Jim shifted nervously, and Simon stepped forward. "I’m Simon Banks, Jim’s supervisor at the station, and, unofficially, Sandburg’s as well. We stopped by to thank your husband for all he did. I’m sure you’re right. All of the people who know Blair owe your husband a great debt of gratitude." Simon stepped forward and handed her one of his cards. "If you need anything, please feel to call me at the station. And please, let us know when the funeral will be as well."

Helen nodded as Jim and Simon turned to go. Jim carefully closed the door behind him, checking to make sure the door was locked, at least by the knob, as he left. He waited for a moment, hearing the soft sounds as Helen finally let the tears come.

A week later, Simon and Jim stood behind Blair, who was sitting in a chair next to Helen at the cemetery, bulky brace and all. They listened solemnly as the final words were read and the service concluded. The few mourners drifted away. Simon and Jim moved away as well, giving Helen and Blair a few minutes alone together. Since Jim had told Blair the full story of his injury and how Ernest had been right there, unafraid to help a virtual stranger, Blair had insisted on attending the funeral. Jim thought it was too soon for Blair to be out, but Simon had agreed with Blair, and so they loaded him back into Simon’s car.

"Jim," the soft voice carried easily to sentinel ears. Jim and Simon hurried back.

Helen leaned over and kissed Blair on the cheek before Jim and Simon helped him up from the seat. "You remember what I said, dear."

"I will, I promise." Blair smiled and allowed Jim to help him across the grass to the waiting car.

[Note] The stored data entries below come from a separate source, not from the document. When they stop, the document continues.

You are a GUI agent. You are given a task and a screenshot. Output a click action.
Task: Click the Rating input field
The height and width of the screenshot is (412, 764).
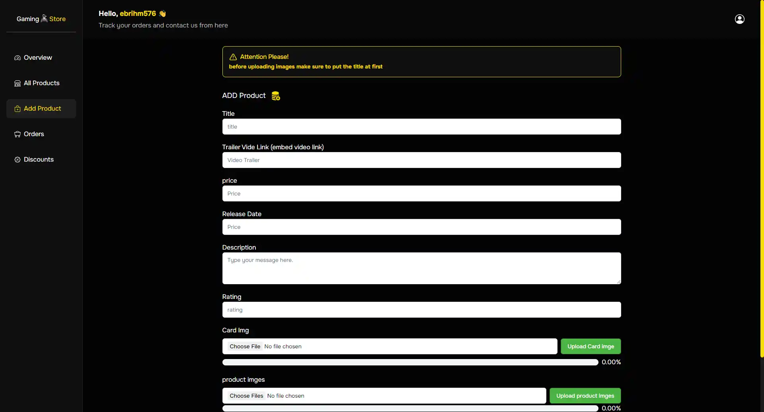[421, 310]
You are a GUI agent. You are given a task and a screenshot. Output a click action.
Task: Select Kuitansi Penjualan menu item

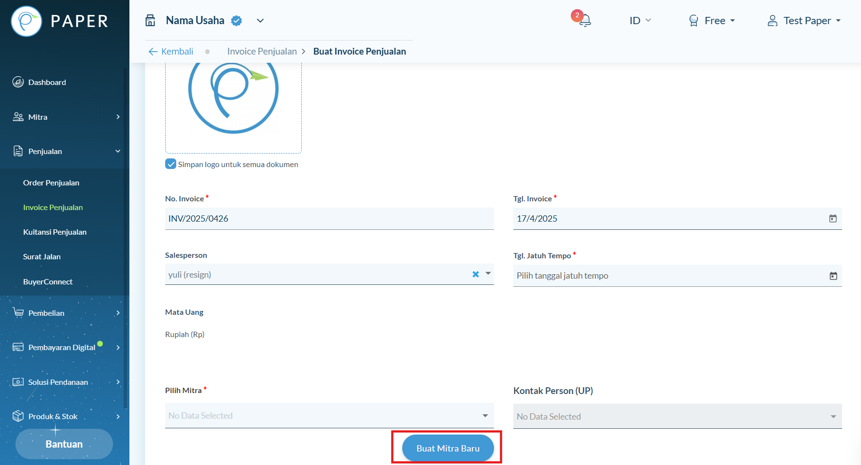tap(55, 232)
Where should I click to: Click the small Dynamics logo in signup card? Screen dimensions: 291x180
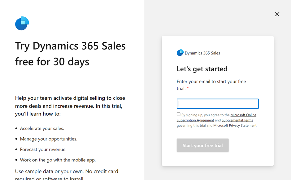180,53
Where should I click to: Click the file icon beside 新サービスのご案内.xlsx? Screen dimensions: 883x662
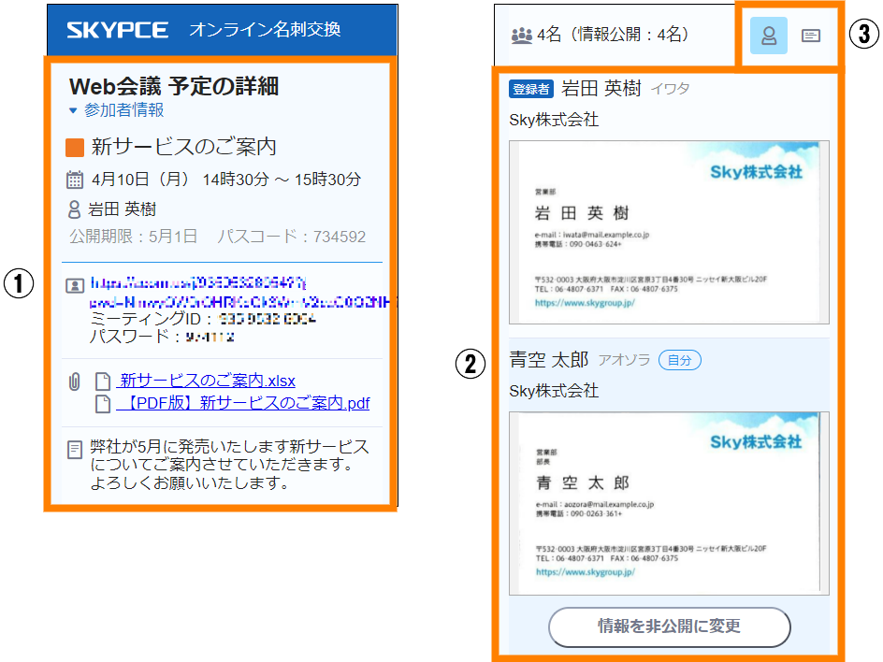pos(103,381)
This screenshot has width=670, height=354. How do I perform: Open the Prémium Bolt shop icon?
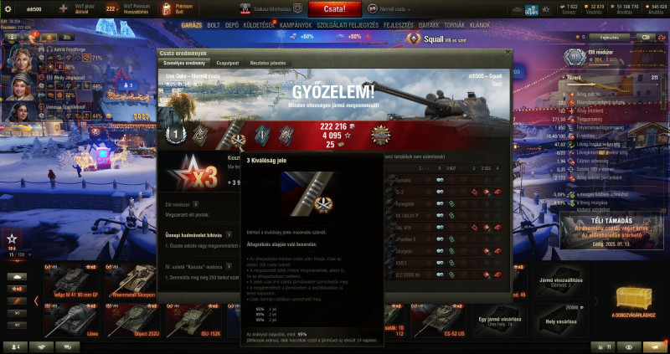[167, 9]
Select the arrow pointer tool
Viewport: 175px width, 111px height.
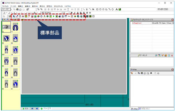14,16
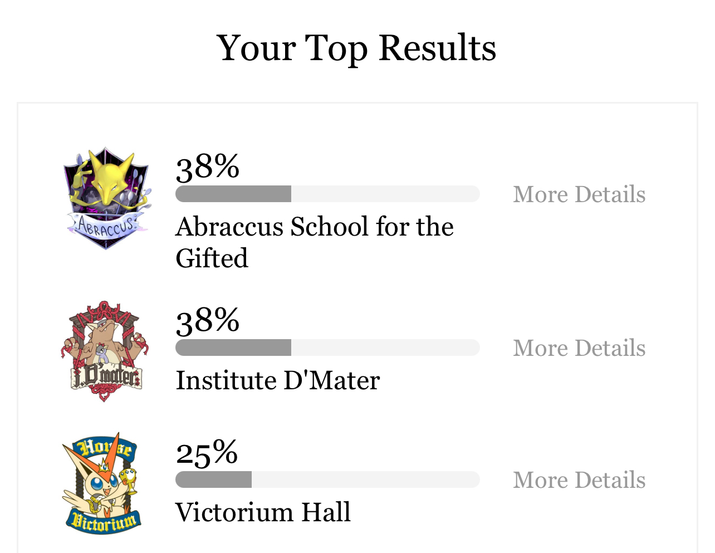Image resolution: width=715 pixels, height=553 pixels.
Task: Click the 38% score above the D'Mater bar
Action: [x=208, y=320]
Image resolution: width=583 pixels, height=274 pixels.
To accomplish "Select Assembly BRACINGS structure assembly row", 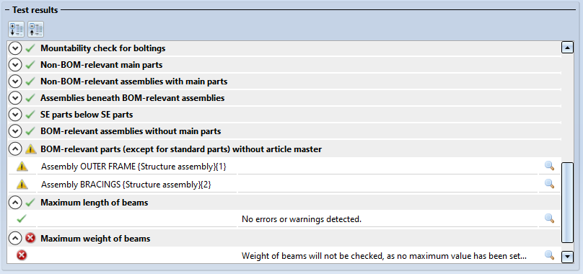I will [284, 184].
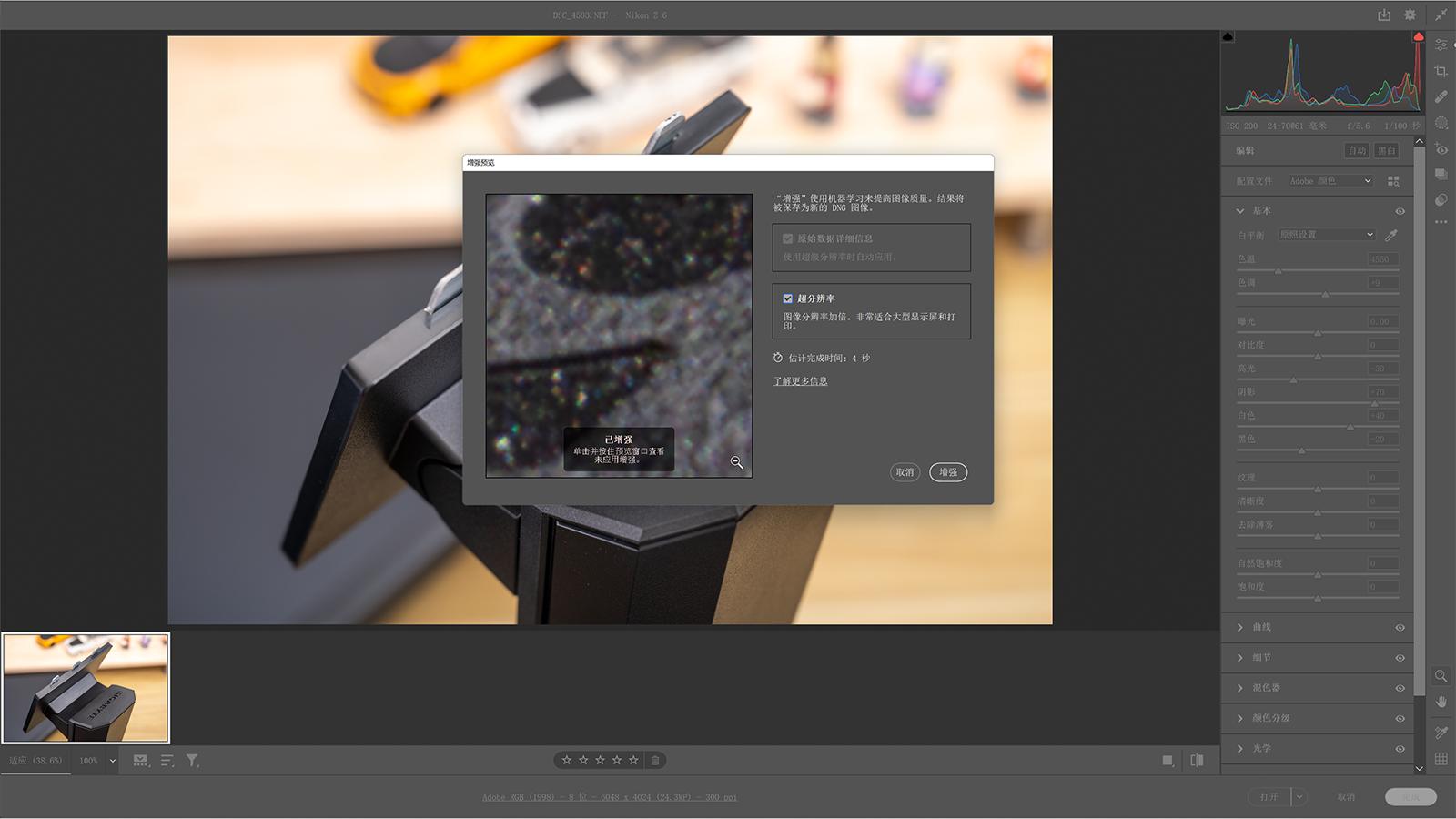Click 取消 in the enhance dialog
This screenshot has width=1456, height=819.
[x=905, y=472]
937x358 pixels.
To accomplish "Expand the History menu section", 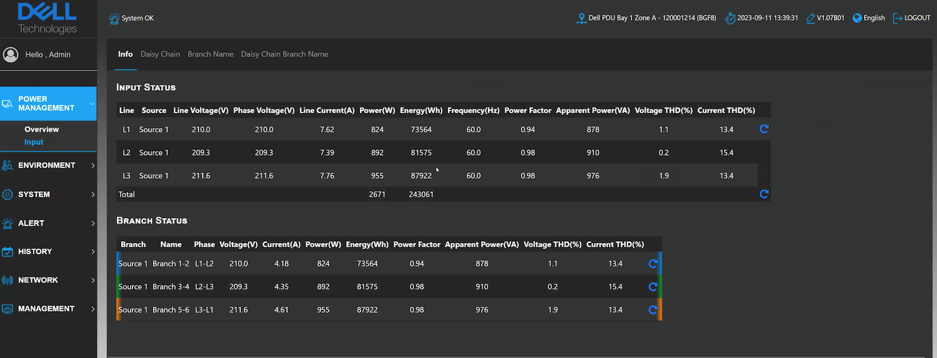I will 48,252.
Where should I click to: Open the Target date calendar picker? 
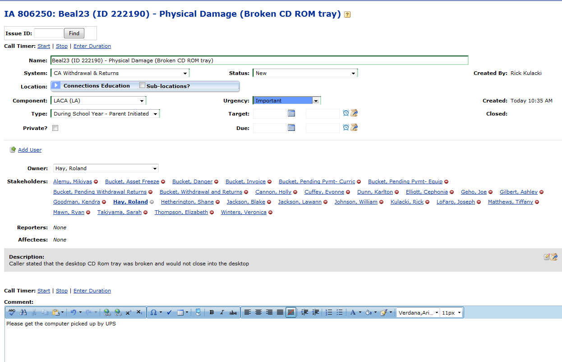click(291, 114)
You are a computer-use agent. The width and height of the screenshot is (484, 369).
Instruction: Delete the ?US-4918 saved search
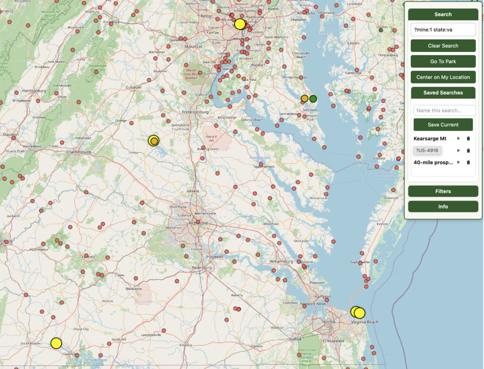[468, 150]
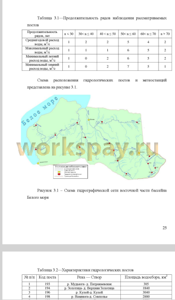Select the red post marker nearest Белое море
This screenshot has height=300, width=175.
pos(36,126)
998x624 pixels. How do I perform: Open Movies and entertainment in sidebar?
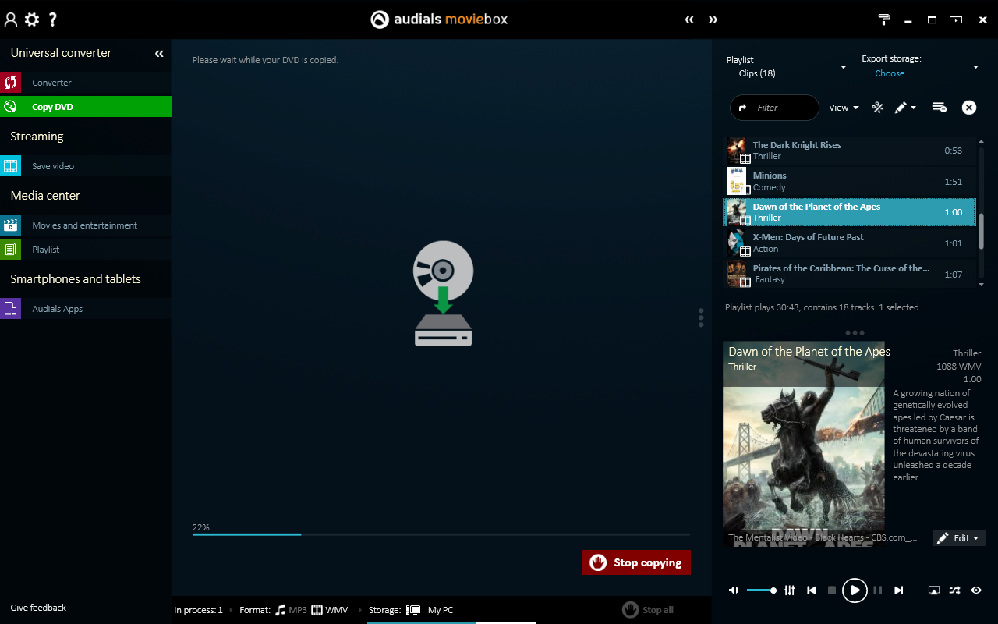84,225
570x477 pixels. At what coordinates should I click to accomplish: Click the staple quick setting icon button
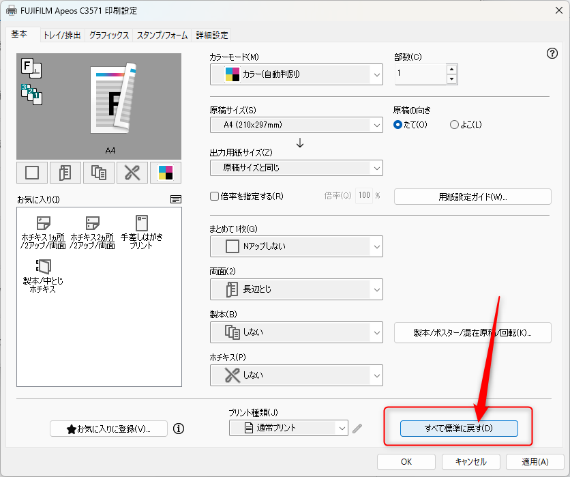tap(132, 173)
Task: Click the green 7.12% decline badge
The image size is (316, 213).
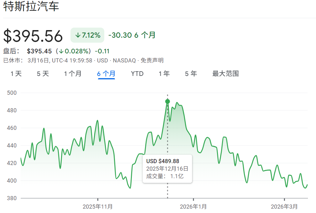Action: pyautogui.click(x=87, y=35)
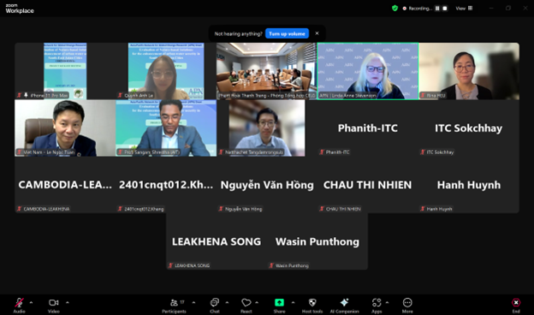Open Host tools shield icon

click(312, 305)
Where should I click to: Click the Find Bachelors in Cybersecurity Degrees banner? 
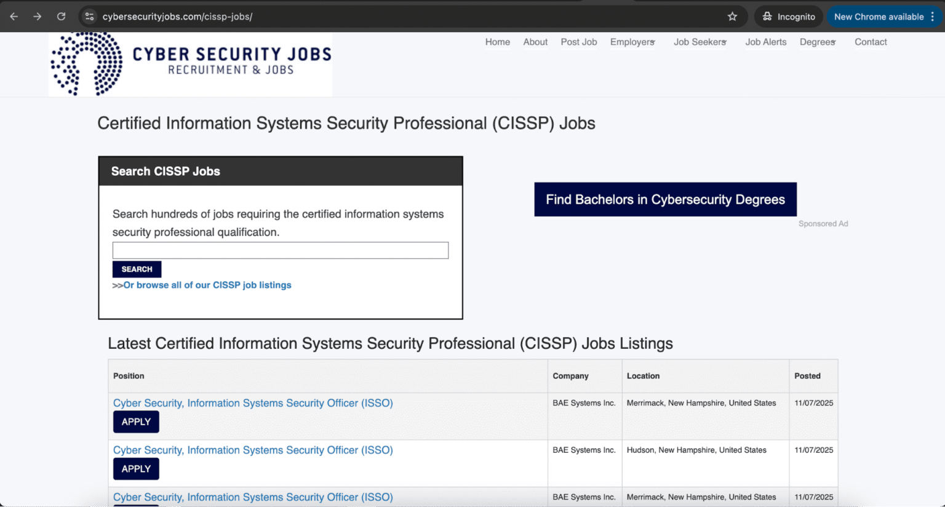pyautogui.click(x=665, y=199)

"What did she say, Sandburg?" Simon was curious, knowing that Jim had probably overheard every word, but would never speak of Blair’s private business.

"She said that Ernest had stayed so that he could save my life. And that I was under an obligation to him to see that I did something with that life, and not to waste this opportunity that I was given."

Blair stopped and turned to look one more time at the solitary figure still sitting by the graveside. Then he turned back, and he, Jim, and Simon walked slowly on to the car.